** Provided data follows **
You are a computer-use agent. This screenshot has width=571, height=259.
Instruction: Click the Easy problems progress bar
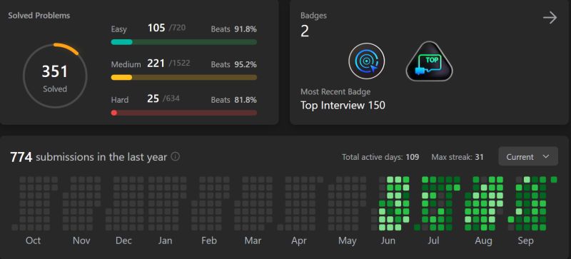click(184, 42)
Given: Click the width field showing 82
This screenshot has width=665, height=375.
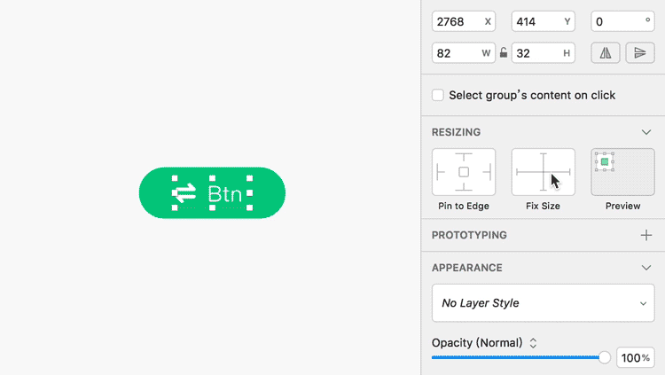Looking at the screenshot, I should click(x=456, y=53).
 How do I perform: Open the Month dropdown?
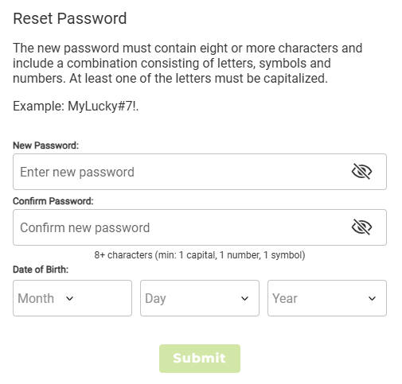point(72,298)
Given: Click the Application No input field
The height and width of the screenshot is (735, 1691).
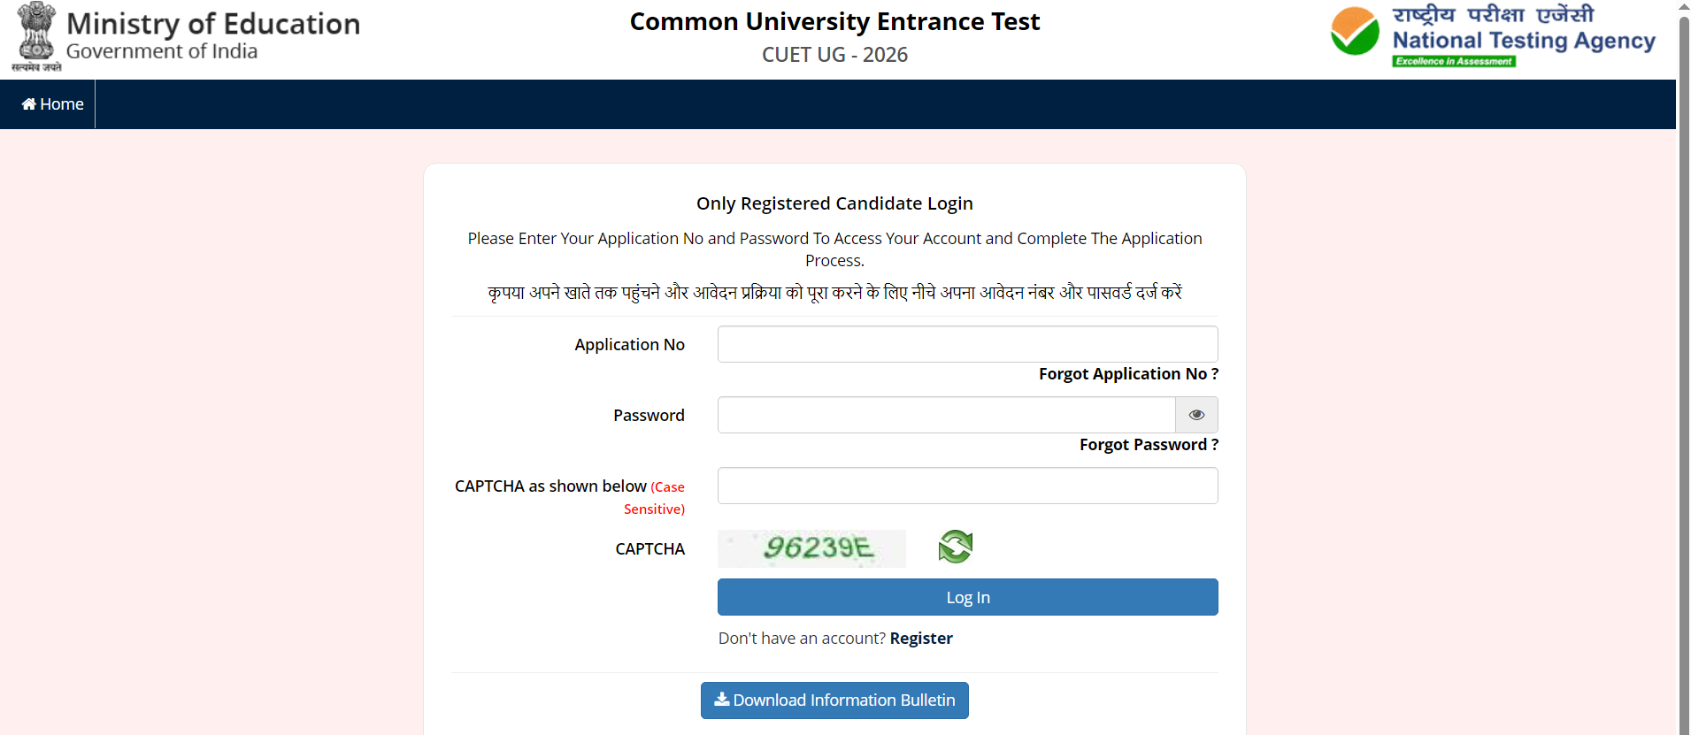Looking at the screenshot, I should click(x=967, y=344).
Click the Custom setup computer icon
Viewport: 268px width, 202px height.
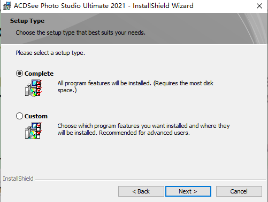[x=33, y=131]
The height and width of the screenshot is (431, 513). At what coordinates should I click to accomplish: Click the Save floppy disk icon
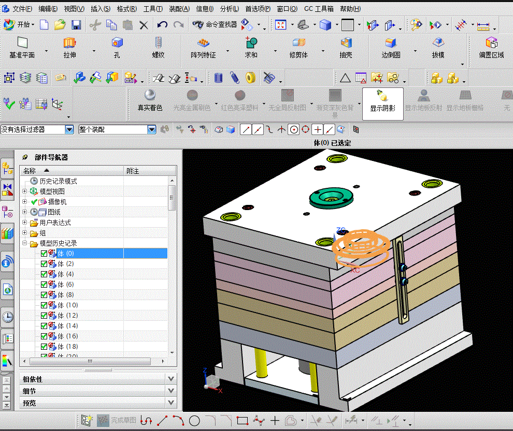[76, 24]
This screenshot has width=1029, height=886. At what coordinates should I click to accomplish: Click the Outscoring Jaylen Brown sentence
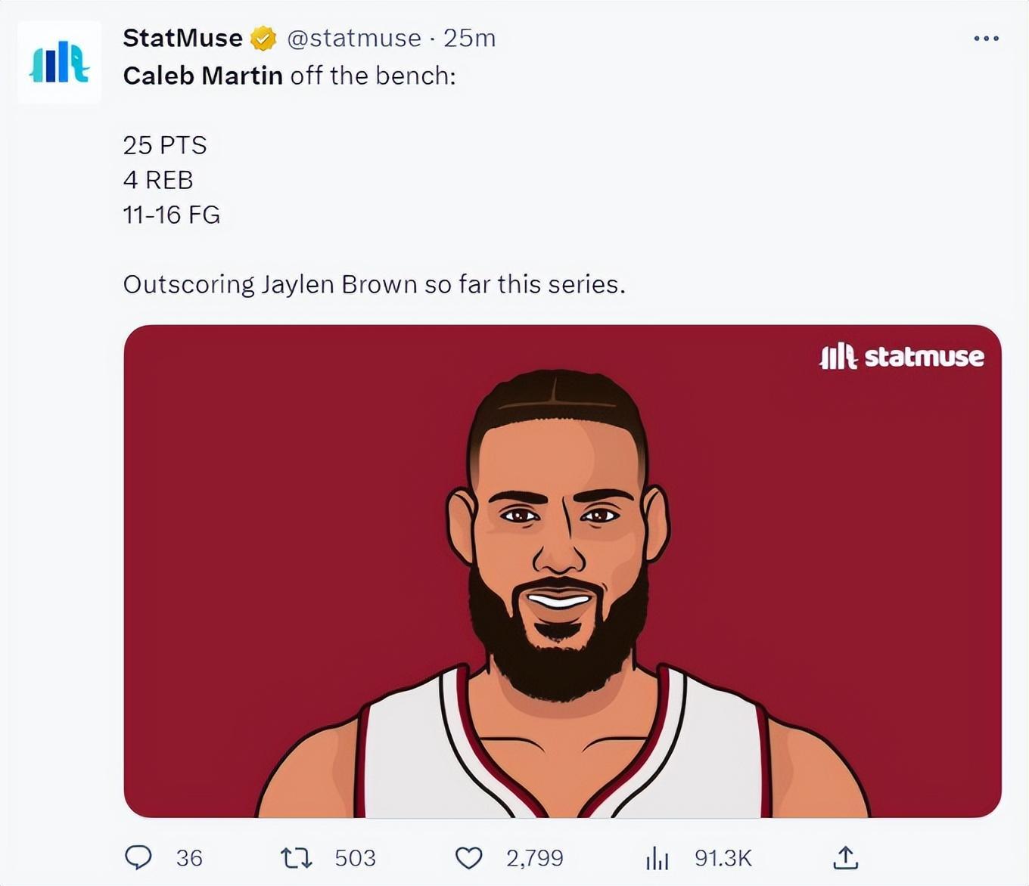(x=374, y=284)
** End of Provided data **
▸ Problem description
Copy all lines from the data that hold the word "field".

▸ Answer section
Given: Click the width field showing 82
Given: Click the Application No input field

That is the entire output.